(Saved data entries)
>>>>
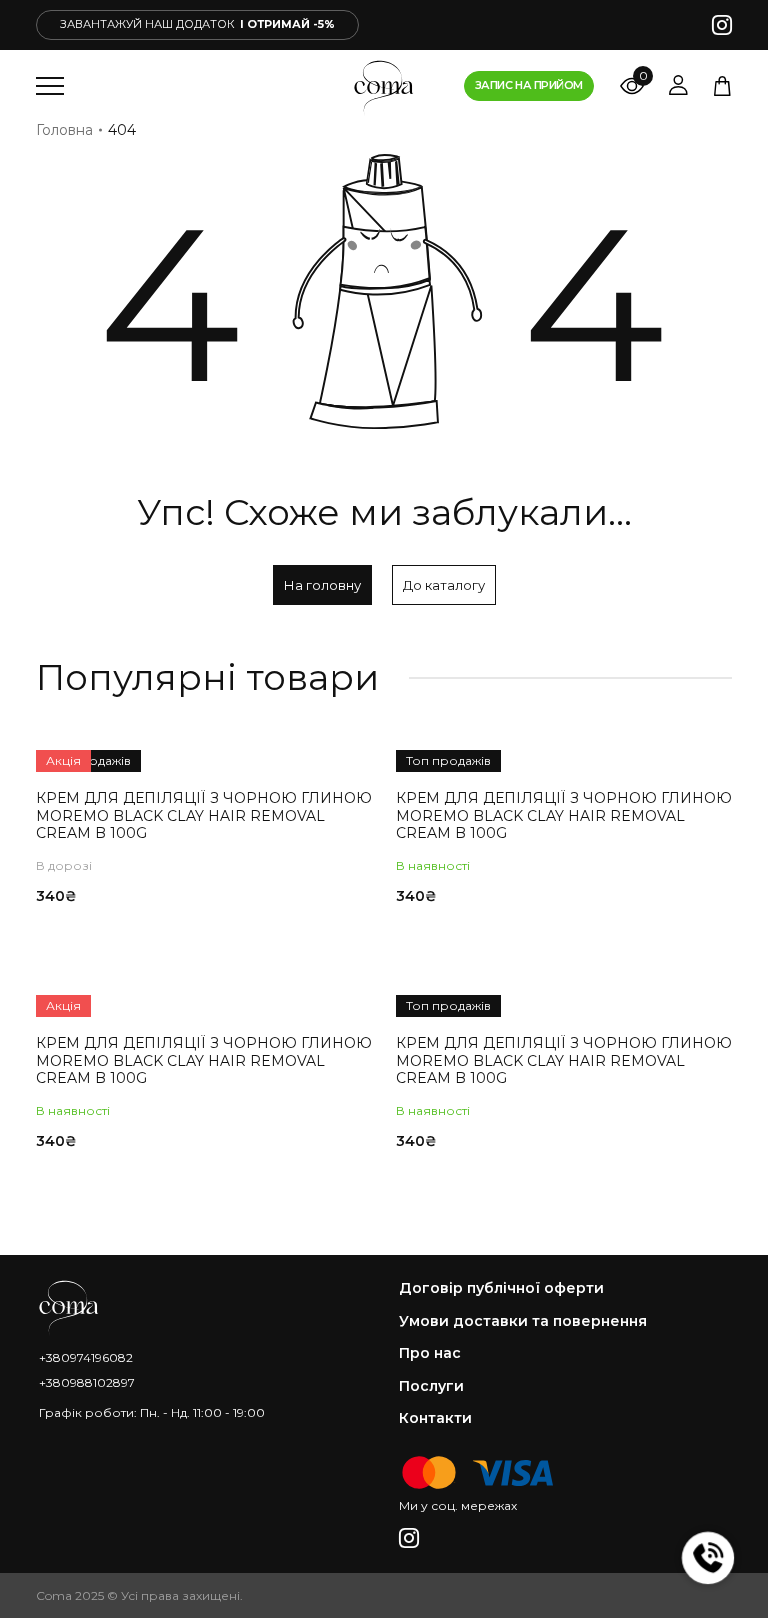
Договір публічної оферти (501, 1288)
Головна (64, 130)
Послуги (431, 1386)
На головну (322, 585)
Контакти (435, 1418)
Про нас (430, 1353)
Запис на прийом (529, 85)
<<<<
Retype exactly, please, only the lines of the entries that run from the one containing "Послуги (431, 1386)" to the last.

Послуги (431, 1386)
На головну (322, 585)
Контакти (435, 1418)
Про нас (430, 1353)
Запис на прийом (529, 85)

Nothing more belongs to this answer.